We thank Kim Tisdale, Brad Bauman, Travis Hawks, Cody Byrne, Karie Wright, Matt Maples, and Chris Crookshanks (Nevada Department of Wildlife; NDOW) for sample collections and field assistance and Gary R. Cottle (Naval Air Station Fallon), Rob Lovich (Department of Defense Partners in Amphibian and Reptile Conservation), and James Harter (US Fish and Wildlife Service [USFWS]) for permission, assistance, and access from 2011 to 2014. Clara Cardillo, Matthew Cook, Kristen Fouts, Chris Garrison, Samuel Malone, and Kelsey Ruehling provided field assistance in 2019–2021. M.J.F. received funding from National Science Foundation IGERT Grants 0903551 and 0333444, Grant 84320-B-J623 from USFWS, The Halliday Fund, and travel support from the Center for Marine Biodiversity and Conservation and the Scripps Institution of Oceanography Graduate Department.

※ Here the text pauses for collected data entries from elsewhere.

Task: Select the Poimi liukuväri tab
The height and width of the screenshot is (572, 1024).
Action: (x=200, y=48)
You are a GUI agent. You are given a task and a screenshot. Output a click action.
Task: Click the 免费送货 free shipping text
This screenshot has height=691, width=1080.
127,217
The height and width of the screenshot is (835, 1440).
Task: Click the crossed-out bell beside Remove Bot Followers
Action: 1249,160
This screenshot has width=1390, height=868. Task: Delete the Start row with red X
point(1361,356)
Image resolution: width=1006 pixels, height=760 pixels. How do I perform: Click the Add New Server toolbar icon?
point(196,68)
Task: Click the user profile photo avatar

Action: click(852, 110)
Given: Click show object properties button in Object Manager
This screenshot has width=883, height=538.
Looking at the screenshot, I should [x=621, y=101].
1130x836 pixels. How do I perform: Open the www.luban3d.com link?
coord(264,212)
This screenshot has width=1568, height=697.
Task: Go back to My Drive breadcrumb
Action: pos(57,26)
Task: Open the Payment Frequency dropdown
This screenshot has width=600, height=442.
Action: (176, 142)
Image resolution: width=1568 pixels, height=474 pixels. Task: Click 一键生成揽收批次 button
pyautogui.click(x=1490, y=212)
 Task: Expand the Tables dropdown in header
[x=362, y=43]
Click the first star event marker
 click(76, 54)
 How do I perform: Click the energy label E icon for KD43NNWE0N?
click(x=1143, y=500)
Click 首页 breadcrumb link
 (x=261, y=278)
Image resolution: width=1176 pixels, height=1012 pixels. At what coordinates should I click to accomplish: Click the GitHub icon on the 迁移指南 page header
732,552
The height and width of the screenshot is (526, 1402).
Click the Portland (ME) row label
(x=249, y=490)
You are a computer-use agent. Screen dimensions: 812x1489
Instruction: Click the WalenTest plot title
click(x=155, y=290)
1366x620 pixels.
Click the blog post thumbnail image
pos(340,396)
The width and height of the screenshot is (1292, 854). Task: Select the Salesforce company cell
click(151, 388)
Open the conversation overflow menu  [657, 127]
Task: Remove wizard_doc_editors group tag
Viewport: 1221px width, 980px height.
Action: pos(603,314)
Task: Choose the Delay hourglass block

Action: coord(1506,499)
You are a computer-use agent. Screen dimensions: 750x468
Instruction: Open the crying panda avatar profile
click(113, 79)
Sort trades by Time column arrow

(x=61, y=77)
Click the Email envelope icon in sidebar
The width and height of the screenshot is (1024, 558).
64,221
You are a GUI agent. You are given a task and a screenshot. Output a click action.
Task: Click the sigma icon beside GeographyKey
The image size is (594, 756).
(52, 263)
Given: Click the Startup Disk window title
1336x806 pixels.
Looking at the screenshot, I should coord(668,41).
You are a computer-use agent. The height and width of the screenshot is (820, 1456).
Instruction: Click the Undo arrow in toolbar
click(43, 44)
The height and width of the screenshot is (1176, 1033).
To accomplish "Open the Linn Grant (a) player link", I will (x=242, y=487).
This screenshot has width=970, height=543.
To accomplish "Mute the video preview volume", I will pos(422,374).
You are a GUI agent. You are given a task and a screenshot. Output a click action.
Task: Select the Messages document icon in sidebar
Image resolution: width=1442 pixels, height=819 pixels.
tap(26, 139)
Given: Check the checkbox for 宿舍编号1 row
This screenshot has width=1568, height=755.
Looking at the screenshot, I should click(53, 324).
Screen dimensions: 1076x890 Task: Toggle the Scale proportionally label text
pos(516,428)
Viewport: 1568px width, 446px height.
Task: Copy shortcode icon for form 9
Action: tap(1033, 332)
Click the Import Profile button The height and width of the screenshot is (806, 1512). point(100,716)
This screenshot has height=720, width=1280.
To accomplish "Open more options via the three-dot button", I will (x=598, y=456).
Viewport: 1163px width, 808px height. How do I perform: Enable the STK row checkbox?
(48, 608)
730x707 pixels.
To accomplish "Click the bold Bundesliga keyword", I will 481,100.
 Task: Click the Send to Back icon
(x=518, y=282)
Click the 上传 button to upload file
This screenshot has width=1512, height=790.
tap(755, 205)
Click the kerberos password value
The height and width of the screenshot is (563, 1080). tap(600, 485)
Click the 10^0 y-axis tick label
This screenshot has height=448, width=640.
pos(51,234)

We thank the US Bureau of Land Management, USFWS, US Navy, and US Geological Survey (USGS) Ecosystems Mission Area for funding sample collection and analysis for 2019–2021. During 2011–2014, samples were collected under NDOW Scientific Collection Permit (SCP) 34992. All work in 2019–2021 was conducted under NDOW SCP 39384 and USGS Institutional Animal Care and Use Protocol WERC-2014-01. Any use of trade, firm, or product names is for descriptive purposes only and does not imply endorsement by the US Government. This is contribution 858 of the USGS Amphibian Research and Monitoring Initiative.